- _About this exercise_: Look for the word "computer" in the records, and copy each line where it appears.

(Beginning of Recorded data)

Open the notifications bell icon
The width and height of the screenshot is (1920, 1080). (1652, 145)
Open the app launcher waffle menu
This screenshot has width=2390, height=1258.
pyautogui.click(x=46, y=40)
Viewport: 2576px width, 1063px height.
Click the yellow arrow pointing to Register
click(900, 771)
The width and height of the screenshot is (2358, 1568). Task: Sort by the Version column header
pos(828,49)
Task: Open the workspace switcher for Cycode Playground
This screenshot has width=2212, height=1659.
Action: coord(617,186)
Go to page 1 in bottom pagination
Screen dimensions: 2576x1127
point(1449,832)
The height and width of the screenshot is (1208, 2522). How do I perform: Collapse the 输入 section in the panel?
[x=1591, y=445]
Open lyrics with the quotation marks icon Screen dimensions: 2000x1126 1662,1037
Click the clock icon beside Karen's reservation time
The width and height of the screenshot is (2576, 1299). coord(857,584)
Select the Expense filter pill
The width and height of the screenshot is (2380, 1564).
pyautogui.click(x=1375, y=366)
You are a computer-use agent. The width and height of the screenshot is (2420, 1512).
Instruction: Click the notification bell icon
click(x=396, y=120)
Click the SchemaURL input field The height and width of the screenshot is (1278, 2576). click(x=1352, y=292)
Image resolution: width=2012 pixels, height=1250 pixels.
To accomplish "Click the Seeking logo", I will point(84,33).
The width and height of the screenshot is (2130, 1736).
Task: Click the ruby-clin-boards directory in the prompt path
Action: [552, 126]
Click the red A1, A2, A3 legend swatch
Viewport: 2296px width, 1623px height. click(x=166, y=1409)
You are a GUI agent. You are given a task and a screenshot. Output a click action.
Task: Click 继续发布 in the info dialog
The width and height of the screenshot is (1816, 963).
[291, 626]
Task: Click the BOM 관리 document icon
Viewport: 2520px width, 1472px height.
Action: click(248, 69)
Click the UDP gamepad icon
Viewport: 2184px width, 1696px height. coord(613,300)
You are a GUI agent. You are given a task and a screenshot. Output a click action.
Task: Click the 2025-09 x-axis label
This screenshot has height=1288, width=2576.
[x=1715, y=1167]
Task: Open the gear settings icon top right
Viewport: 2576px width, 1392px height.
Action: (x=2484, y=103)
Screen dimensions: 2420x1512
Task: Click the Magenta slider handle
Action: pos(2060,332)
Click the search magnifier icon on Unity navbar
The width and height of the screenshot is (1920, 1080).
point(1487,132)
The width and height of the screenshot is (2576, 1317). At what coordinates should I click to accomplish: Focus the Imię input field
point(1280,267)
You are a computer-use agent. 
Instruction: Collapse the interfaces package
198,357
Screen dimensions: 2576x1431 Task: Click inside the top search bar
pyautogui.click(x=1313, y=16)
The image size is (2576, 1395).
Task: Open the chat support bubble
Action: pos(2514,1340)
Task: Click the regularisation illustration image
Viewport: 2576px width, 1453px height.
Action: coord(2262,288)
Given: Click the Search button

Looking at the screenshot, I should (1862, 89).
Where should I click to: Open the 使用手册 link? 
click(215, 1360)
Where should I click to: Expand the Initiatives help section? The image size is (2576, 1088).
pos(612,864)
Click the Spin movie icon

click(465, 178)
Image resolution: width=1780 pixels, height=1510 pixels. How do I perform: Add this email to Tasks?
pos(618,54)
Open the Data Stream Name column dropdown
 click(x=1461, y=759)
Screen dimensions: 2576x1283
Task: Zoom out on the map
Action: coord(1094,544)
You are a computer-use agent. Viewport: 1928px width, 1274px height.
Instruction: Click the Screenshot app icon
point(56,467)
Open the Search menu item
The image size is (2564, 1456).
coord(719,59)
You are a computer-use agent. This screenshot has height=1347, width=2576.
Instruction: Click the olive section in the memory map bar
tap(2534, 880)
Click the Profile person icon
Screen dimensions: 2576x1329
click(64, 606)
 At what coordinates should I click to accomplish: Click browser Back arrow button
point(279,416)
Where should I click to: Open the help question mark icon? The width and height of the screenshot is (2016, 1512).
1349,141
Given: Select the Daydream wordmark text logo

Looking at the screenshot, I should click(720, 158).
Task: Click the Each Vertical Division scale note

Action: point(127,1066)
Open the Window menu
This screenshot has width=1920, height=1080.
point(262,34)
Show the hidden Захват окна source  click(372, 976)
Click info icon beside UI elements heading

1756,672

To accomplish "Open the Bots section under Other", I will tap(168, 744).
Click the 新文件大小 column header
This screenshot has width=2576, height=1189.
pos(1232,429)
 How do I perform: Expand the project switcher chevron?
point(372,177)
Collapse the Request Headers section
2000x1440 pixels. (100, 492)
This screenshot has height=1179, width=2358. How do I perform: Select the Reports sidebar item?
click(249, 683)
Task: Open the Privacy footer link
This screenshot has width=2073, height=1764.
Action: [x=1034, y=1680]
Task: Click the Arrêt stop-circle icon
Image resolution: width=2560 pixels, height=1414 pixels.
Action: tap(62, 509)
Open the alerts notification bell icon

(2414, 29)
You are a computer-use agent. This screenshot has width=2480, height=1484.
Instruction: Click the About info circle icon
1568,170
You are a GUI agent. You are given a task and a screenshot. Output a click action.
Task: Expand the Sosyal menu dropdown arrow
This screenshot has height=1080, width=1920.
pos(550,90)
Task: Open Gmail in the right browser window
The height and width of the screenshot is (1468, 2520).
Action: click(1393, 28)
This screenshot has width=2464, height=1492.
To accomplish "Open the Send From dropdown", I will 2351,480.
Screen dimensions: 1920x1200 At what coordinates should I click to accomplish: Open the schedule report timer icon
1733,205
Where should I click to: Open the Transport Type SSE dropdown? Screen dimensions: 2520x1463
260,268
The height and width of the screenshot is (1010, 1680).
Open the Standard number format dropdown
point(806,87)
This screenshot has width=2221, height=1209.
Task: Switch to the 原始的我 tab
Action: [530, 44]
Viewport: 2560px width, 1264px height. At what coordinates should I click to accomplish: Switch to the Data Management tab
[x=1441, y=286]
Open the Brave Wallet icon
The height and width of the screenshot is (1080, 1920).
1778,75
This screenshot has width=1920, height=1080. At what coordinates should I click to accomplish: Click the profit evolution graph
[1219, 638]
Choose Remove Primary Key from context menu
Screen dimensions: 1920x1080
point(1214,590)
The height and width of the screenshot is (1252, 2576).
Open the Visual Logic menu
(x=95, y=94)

(End of Recorded data)

- _Solved exercise_:
You are a computer-use agent. The width and height of the screenshot is (2420, 1512).
You are a computer-use agent. 
You are a computer-use agent. Viewport: 1928px width, 1274px height.
You are a computer-use agent. This screenshot has height=1347, width=2576.
You are a computer-use agent. This screenshot has width=2480, height=1484.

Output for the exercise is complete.